Al Pioppo si pranza insieme, si creano momenti di socializzazione e di scambio tra gli ospiti, nascono amicizie e ci si ritrova con piacere quelle tre volte a settimana; un appuntamento fisso che ben presto malati e familiari aspettano con piacere.
Anche i familiari si sentono sostenuti ed accompagnati nel lungo percorso della malattia. Gli operatori sono disponibili ad un ascolto attivo ed accogliente. La psicologa dà sostegno orienta ed è punto di riferimento tanto per gli operatori che per i familiari. L’ appuntamento fisso mensile di gruppo solo per i familiari, è un’altra delle ancore del servizio dove i familiari nel gruppo si ritrovano, condividono, imparano, crescono.

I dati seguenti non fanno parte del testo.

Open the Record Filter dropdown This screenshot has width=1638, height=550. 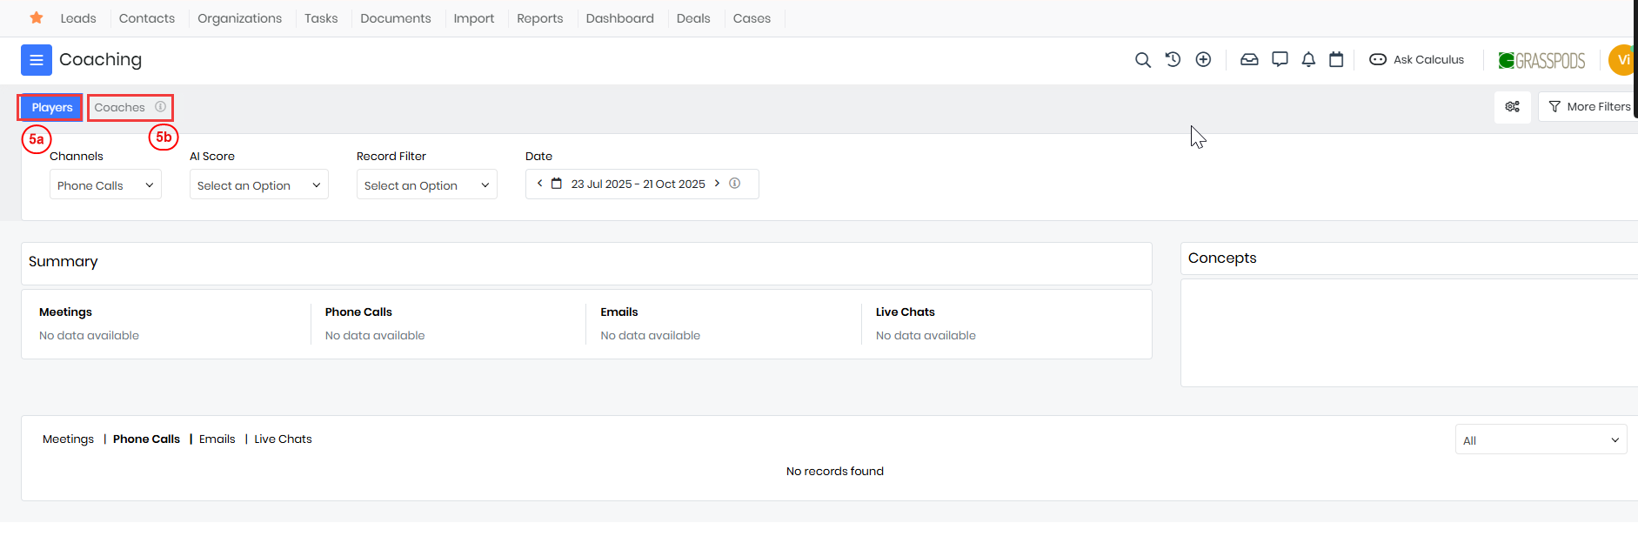click(x=426, y=185)
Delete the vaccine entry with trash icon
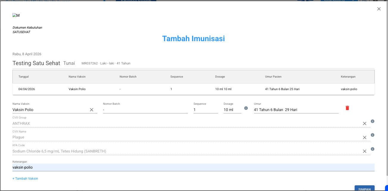 pos(347,108)
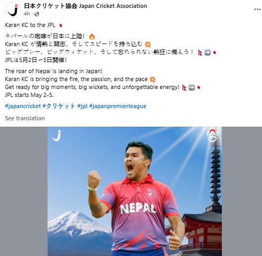Click the public globe audience icon
Screen dimensions: 262x256
(36, 14)
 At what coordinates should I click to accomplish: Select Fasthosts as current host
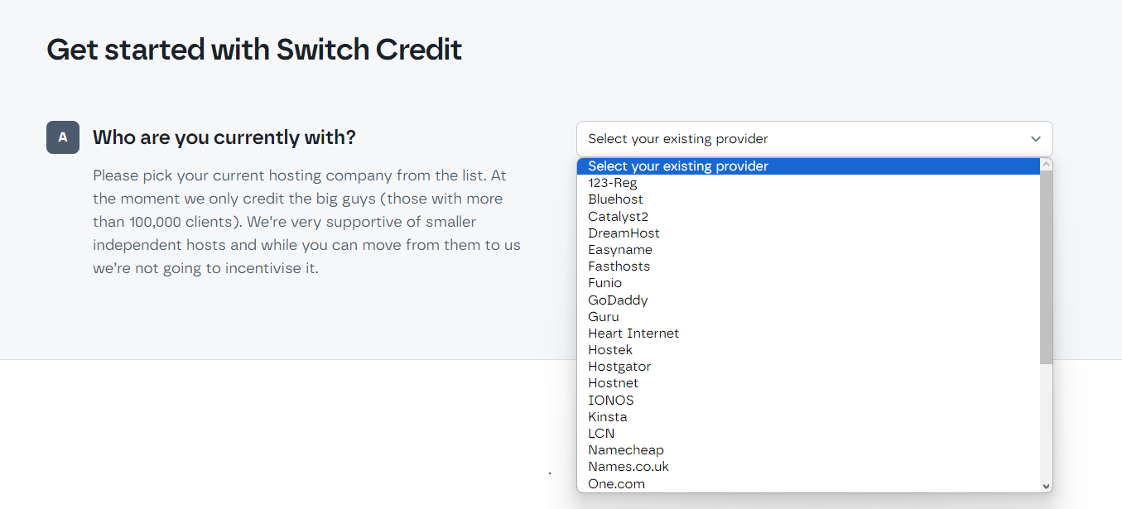click(x=808, y=267)
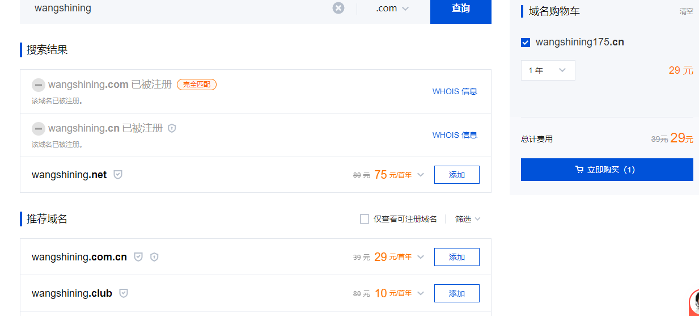Open the customer support avatar widget
The image size is (699, 316).
(694, 302)
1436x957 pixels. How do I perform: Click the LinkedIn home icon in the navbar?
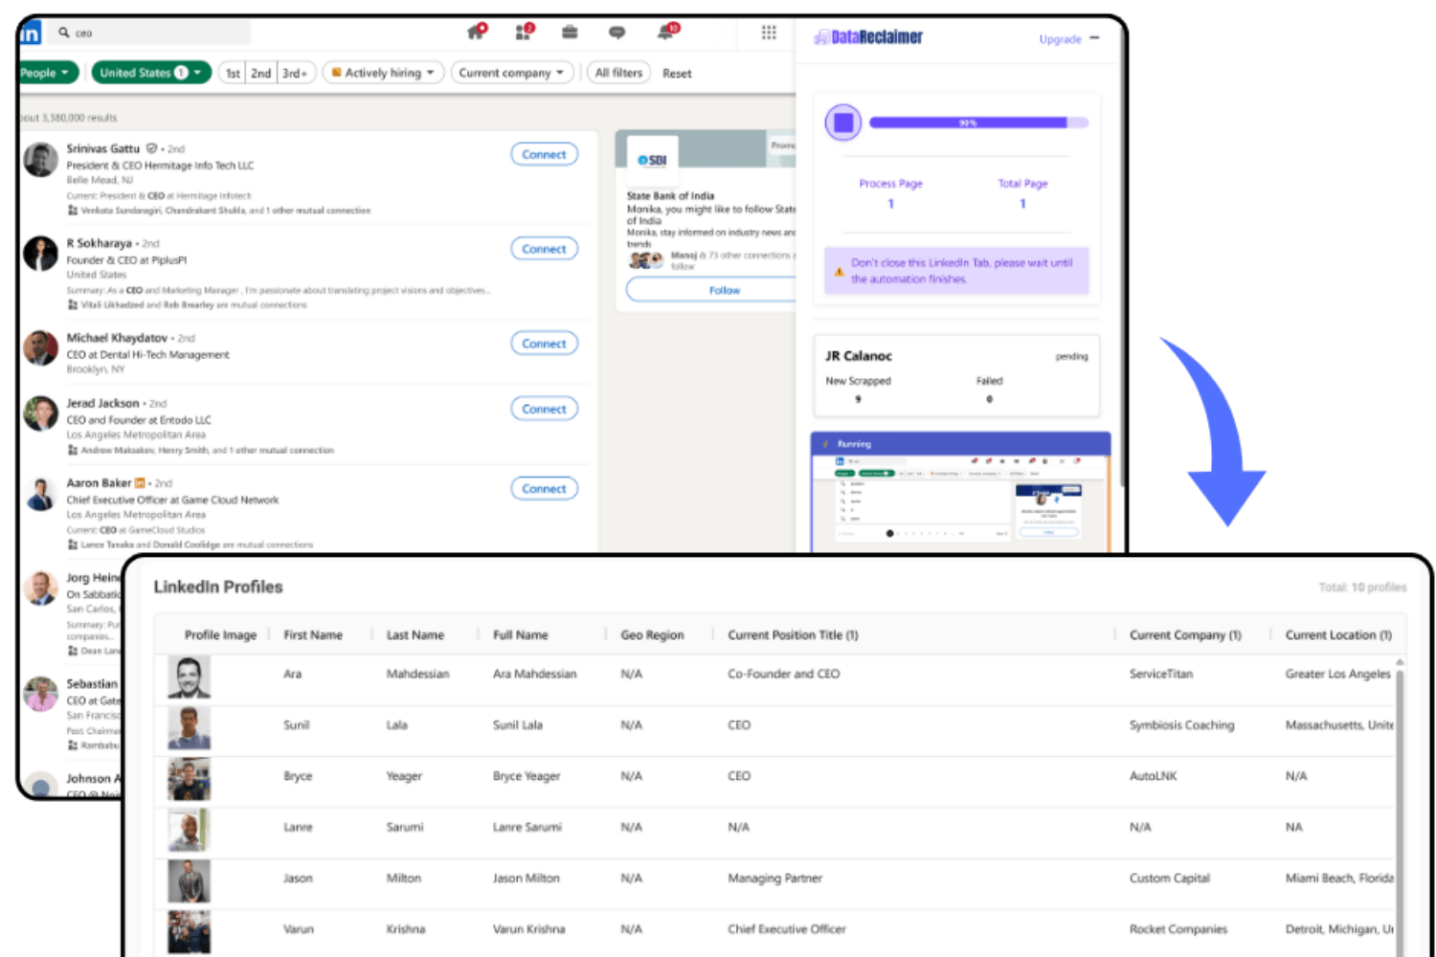point(31,34)
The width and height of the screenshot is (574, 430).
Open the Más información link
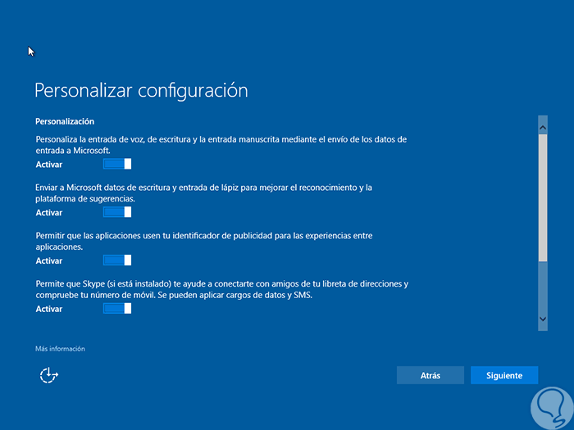point(60,349)
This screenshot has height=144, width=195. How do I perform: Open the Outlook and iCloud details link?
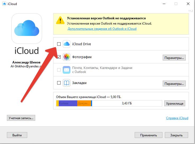click(x=102, y=29)
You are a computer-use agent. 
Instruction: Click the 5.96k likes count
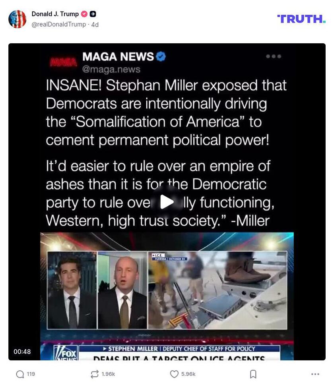click(x=188, y=374)

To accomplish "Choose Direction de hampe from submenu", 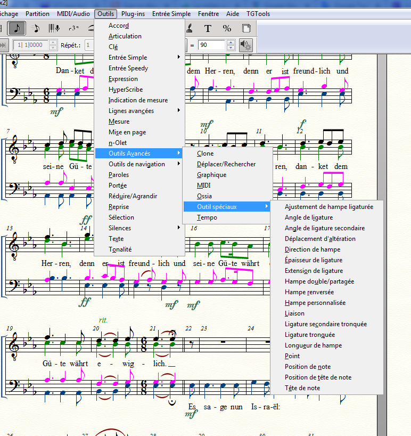I will point(313,249).
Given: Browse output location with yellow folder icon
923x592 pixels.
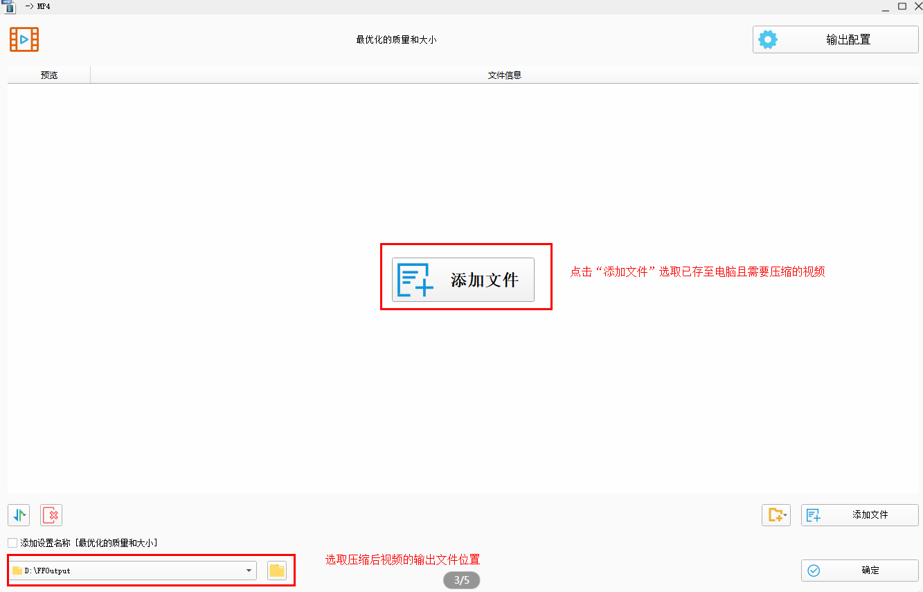Looking at the screenshot, I should click(x=277, y=571).
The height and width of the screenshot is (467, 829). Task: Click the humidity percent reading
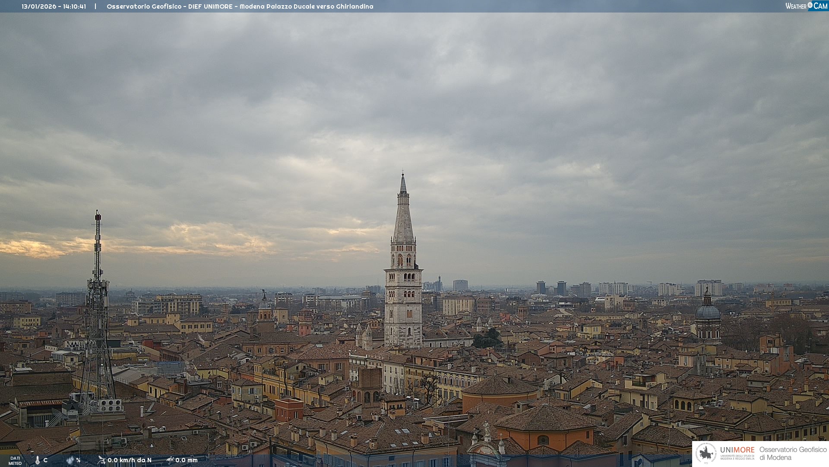78,460
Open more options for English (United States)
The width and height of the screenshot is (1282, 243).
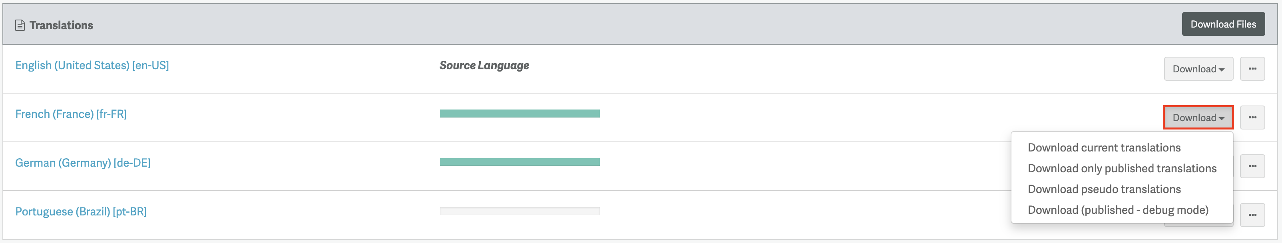click(x=1252, y=69)
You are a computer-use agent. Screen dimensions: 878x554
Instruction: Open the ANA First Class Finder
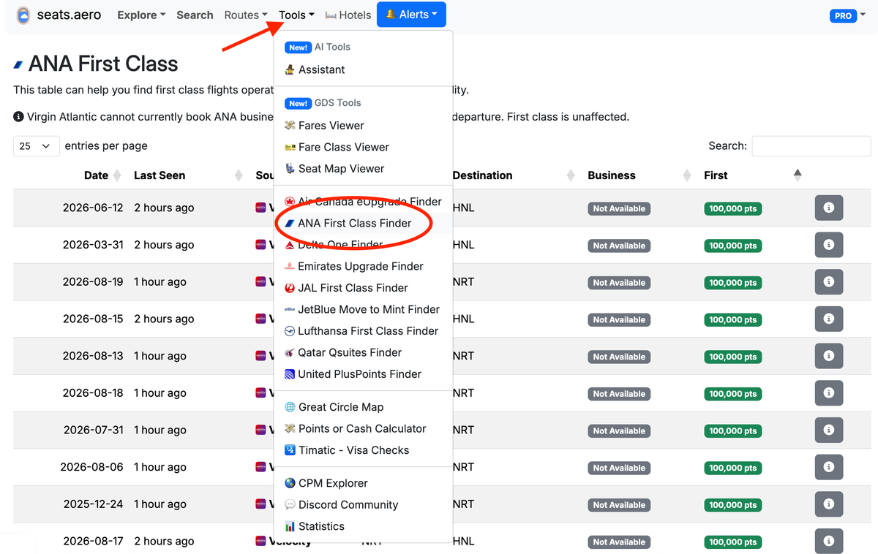coord(354,223)
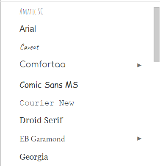The height and width of the screenshot is (166, 160).
Task: Select the monospaced typewriter-style font entry
Action: [47, 103]
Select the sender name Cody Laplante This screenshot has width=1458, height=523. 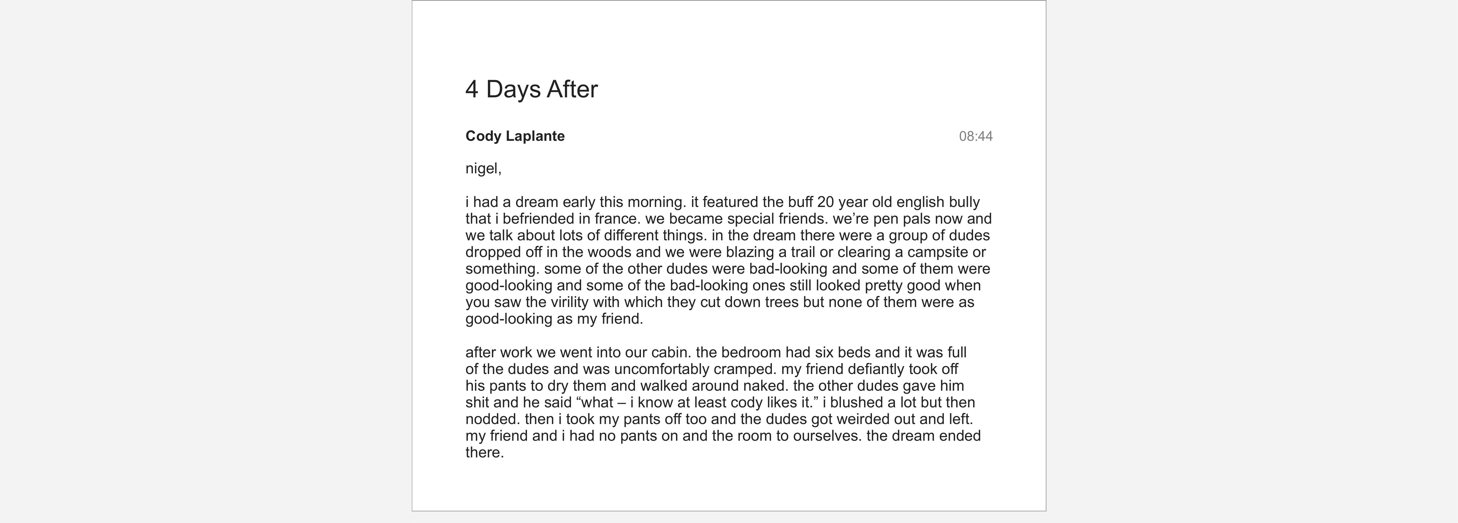coord(514,136)
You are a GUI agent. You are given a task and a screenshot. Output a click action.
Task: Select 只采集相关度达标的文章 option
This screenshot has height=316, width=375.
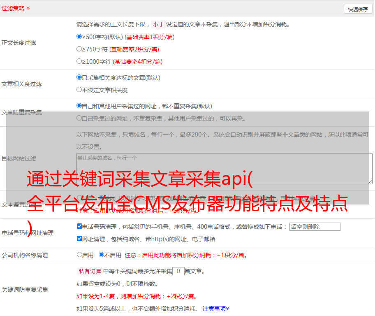(79, 77)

Il Centro Diurno il Pioppo oggi, lo si può paragonare ad caleidoscopio, ad una molteplicità di realtà e di esperienze, i cui toni, colori, e aspetti sono costantemente mutevoli. Chi osserva da fuori il Centro può cogliere a volte ”immagini statiche”, altre volte intense sequenze di relazioni e di scambi. Lo stesso “materiale”, lo stesso luogo, lo stesso posto può apparire sempre diverso, ogni volta che si ruota il caleidoscopio, ciò che vediamo e che mettiamo a fuoco, inevitabilmente è diverso ed il punto di osservazione cambia.